Daftar tersebut dipresentasikan oleh juru bicara pemerintah Zabihullah Mujahid pada konferensi baru di ibukota Afghanistan, Kabul.

Daftar wakil menteri menandakan bahwa Taliban tidak terpengaruh oleh kritik internasional dan bahwa mereka menggandakan jalur garis keras mereka saat ini, meskipun janji awal inklusivitas dan menjunjung tinggi hak-hak perempuan pernah terucap.

Komunitas internasional telah memperingatkan bahwa mereka akan menilai Taliban dengan tindakan mereka, dan bahwa pengakuan terhadap pemerintah yang dipimpin Taliban akan dikaitkan dengan perlakuan terhadap perempuan dan minoritas.
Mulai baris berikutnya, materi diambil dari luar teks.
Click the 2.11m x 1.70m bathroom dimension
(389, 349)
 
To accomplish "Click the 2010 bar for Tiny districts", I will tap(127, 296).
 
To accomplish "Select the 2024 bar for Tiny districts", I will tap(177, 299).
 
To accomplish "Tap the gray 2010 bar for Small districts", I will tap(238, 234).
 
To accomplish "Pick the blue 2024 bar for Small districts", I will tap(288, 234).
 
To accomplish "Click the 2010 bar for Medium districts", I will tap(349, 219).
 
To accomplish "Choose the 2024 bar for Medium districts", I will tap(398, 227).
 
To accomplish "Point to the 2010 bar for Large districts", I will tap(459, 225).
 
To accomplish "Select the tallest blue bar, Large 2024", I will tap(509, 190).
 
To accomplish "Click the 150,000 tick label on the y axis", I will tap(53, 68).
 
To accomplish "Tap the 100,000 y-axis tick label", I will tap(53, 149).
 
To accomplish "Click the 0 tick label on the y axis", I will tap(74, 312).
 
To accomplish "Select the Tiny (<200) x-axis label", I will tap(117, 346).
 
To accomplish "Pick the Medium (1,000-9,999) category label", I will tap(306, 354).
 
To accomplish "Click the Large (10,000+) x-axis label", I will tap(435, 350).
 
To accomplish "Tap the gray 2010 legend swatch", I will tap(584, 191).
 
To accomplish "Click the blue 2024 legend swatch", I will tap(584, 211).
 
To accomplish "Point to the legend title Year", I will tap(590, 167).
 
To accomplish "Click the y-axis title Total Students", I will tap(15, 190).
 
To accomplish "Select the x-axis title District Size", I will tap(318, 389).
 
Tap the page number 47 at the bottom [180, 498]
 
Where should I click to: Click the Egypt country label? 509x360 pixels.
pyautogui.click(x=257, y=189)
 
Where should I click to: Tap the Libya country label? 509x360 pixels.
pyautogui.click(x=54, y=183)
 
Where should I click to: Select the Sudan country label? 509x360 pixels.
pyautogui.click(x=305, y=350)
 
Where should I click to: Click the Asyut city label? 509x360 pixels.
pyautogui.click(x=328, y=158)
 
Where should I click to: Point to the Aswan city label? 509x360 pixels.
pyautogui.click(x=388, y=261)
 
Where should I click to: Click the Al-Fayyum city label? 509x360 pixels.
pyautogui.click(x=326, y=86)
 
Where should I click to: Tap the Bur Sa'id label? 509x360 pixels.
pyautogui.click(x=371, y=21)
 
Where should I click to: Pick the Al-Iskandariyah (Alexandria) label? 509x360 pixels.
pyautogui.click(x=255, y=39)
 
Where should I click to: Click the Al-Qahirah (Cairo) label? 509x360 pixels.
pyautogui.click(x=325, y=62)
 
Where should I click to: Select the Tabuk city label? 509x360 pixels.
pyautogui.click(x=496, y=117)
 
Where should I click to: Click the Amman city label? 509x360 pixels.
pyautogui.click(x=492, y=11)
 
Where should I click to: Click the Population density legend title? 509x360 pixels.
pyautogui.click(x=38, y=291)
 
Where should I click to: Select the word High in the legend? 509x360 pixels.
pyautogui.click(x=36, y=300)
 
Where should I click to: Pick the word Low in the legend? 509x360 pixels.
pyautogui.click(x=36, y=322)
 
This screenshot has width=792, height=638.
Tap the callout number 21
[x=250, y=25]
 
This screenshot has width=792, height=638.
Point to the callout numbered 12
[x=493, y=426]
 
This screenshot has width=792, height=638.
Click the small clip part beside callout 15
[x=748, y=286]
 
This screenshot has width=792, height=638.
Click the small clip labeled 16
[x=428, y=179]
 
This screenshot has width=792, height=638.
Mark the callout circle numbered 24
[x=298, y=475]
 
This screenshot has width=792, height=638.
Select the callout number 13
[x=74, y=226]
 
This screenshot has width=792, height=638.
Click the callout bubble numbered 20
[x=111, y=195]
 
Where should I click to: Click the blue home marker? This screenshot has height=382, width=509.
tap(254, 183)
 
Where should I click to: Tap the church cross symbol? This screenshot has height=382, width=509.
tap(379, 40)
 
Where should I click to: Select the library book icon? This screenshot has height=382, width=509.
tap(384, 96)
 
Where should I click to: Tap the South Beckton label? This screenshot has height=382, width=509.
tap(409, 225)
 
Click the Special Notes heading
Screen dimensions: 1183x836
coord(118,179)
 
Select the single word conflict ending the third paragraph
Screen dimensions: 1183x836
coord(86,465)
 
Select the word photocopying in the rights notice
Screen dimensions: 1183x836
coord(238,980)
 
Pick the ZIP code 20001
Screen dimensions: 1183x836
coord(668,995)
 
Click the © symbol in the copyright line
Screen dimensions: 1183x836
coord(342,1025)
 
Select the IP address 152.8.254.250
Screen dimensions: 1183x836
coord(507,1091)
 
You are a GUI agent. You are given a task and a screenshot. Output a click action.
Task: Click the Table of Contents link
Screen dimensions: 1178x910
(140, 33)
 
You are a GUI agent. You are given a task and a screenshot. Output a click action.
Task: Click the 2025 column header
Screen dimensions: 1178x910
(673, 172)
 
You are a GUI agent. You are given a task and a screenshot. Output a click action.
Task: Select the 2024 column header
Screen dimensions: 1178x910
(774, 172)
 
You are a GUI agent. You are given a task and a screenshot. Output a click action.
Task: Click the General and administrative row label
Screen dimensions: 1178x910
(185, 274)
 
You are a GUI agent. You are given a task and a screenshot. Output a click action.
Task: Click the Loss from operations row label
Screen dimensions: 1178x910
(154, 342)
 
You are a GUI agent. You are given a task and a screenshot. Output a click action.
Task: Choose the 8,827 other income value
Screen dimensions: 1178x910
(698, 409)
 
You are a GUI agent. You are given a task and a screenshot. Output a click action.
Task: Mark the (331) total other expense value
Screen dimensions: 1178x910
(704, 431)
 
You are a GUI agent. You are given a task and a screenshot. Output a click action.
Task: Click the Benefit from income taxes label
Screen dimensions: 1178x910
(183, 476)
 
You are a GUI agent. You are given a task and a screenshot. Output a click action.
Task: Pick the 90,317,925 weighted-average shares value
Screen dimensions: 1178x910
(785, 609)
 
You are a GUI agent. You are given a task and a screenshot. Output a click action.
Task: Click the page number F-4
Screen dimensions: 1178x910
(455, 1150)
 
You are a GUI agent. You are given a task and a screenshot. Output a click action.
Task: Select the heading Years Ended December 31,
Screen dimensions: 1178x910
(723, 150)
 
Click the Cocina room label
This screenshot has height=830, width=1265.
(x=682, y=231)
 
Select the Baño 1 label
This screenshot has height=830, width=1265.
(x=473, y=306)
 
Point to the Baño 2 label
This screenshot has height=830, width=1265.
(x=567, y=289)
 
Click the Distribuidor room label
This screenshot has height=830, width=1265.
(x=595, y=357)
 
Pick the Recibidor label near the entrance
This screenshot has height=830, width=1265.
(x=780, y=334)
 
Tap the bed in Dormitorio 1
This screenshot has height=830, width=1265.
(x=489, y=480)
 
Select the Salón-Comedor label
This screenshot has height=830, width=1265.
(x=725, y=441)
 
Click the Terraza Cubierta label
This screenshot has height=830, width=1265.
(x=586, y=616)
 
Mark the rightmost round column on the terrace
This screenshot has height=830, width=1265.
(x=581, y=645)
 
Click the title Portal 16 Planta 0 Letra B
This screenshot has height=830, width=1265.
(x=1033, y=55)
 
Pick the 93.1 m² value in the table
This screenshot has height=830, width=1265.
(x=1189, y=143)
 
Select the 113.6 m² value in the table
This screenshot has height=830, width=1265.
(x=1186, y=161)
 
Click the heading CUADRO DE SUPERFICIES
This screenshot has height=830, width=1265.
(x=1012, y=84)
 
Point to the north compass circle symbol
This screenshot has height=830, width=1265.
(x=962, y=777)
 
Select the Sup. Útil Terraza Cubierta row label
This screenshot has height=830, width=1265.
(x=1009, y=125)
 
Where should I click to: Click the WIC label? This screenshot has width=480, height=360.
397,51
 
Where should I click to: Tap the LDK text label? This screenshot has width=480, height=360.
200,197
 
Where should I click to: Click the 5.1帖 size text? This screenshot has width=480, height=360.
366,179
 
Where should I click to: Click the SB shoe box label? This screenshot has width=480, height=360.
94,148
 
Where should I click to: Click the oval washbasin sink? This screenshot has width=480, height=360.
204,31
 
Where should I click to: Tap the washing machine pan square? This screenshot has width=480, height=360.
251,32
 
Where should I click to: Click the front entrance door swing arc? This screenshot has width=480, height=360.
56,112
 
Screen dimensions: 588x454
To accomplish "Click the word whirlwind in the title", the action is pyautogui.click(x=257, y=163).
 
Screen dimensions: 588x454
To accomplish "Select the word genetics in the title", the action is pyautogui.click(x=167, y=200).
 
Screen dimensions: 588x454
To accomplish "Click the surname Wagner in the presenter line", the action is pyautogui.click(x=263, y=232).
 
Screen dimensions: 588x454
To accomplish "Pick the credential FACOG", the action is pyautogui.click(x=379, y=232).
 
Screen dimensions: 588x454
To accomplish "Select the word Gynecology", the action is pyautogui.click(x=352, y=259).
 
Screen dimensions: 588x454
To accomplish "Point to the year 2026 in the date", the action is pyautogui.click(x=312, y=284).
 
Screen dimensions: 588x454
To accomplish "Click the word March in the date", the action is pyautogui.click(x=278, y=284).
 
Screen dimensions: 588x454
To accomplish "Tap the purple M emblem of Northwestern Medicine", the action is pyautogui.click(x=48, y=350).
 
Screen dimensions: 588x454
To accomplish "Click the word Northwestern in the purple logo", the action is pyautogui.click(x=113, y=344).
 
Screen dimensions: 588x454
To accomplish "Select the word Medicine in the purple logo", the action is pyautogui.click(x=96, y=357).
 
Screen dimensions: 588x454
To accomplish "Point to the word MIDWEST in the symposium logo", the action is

Dalam pemerintahan mereka sebelumnya di Afghanistan pada akhir 1990-an, Taliban telah melarang anak perempuan dan perempuan dari sekolah, pekerjaan, dan kehidupan publik.

Taliban telah membingkai Kabinet mereka saat ini sebagai pemerintahan sementara, menunjukkan bahwa perubahan masih mungkin dilakukan, tetapi mereka belum mengatakan apakah akan ada pemilihan umum.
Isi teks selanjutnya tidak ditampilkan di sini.